The mapping is perhaps the biggest issue, sometimes literally. The Convent falls victim to a common first mistake in that many of the maps are way too big and way too empty to be as large as they are. Perhaps the most egregious example is the room with the piano. Besides the fact there are definitely more than 88 keys on that thing, there's no other furniture and the room is large enough that it scrolls in all four directions. This poor nun has nothing to keep her company besides a giant piano in a huge, empty room. That's the real tragedy here. The scale of maps is a tricky thing at first and I made this very mistake so I can't fully fault Mikeru for doing the same.
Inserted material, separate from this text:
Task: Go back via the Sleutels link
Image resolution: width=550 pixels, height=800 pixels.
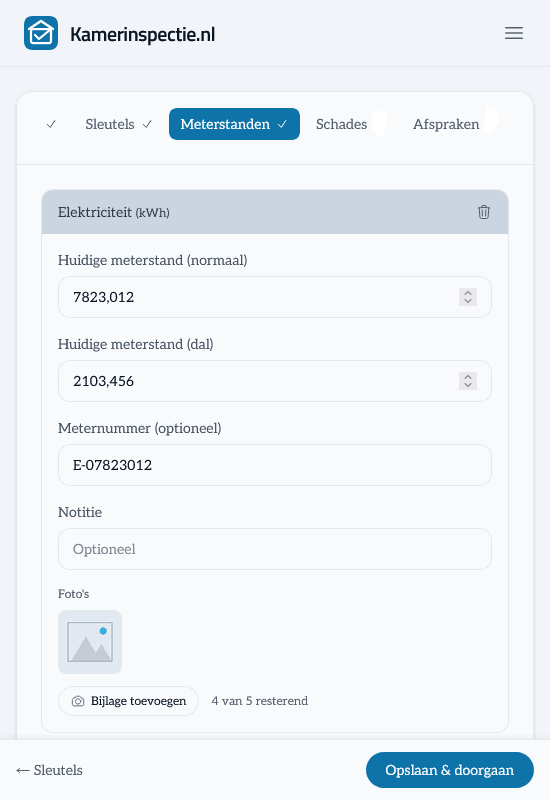Action: [49, 770]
Thankfully, this game does include a run option so you aren't stuck walking at a snail's pace through huge halls.

General Errors:

No first game is without them! These are ones that I've encountered and don't make the game impossible to win or break it, but are things to consider for next time or even touched up for future fixed versions.

•The spider monster in the basement is harmless. I'm guessing it was set to player touch rather than event touch. It rammed into me several times before getting bored and skittering around, which I used to walk up the steps and have Mike be so surprised he got out of that. Somehow.
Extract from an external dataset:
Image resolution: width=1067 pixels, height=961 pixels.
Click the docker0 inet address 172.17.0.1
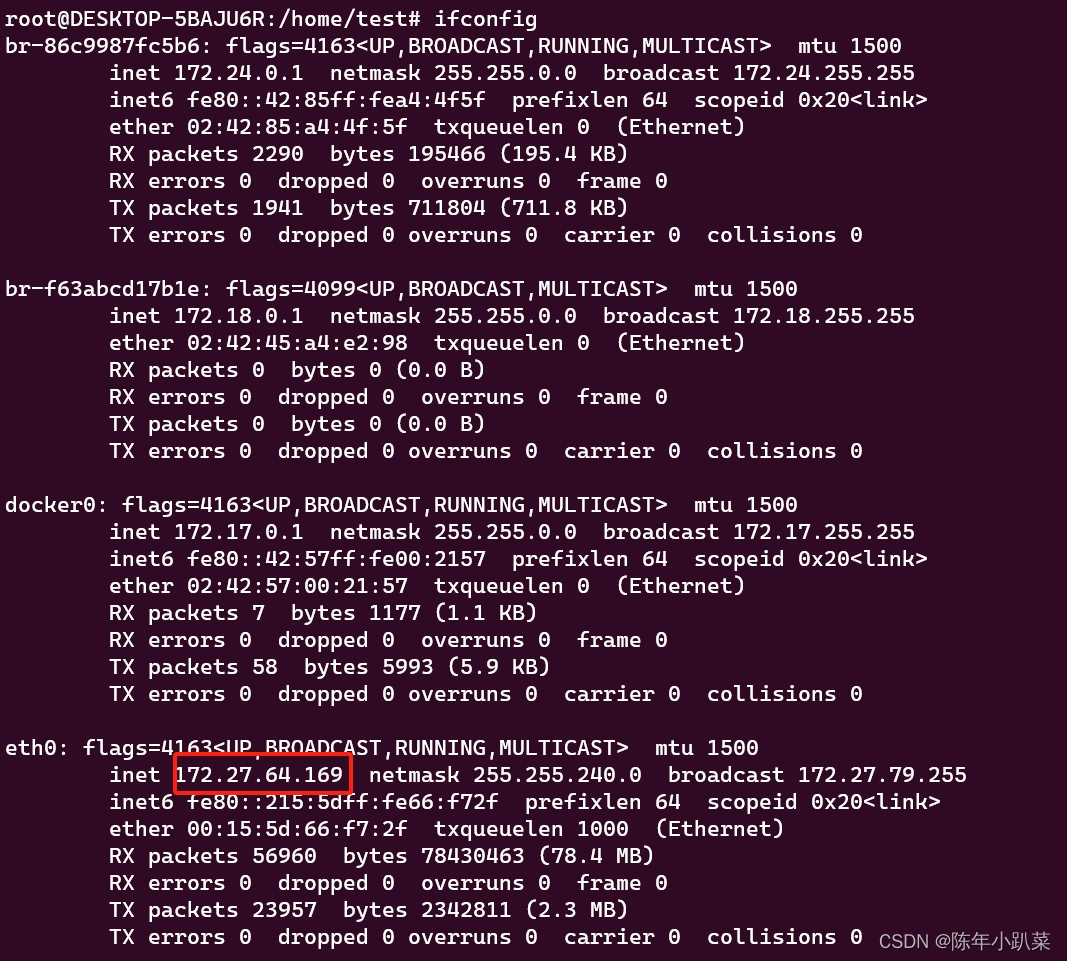click(x=238, y=532)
•Passablility is a general issue. Several maps lack any sort of wall to prevent the player from wandering in the abyss. Also, the tiger monster can't walk over the "cracked" tiles, leaving you in a 9x9 safe spot. Until you start breaking them, of course.

•There's a fair number of typos and grammatical mistakes. Most of them are minor, and some of which seem to be due to English not being the creator's first language. 99% of them are easy to overlook or don't necessarily detract from the game. However, there is this one that got me for like a minute because I'm six at heart.

In Conclusion:

This comes off probably much more harsh than I mean it. Mikeru seems to have a clear idea in mind and very obviously knew the type of story he wanted to tell. Very few first games are brilliant masterpieces, and it's the mistakes we make that allow us to grow and improve and better ourselves. The Convent is far from being groundbreaking, memorable, or anything other than someone's first experiments with RPG Maker. There's things it does alright, then things that fall into "cliche horror game" territory. The writing could use editing and perhaps a beta or two to help catch typos or things that don't make sense or could be expanded on. Sound design in particular is important for horror, so the notable lack of SFX and unfitting RTP music occasionally kill any mood that's been established.

A good plant. A mediocre game. A first start that could lead to bigger and better things provided the mistakes are fixed. Never give up, kids.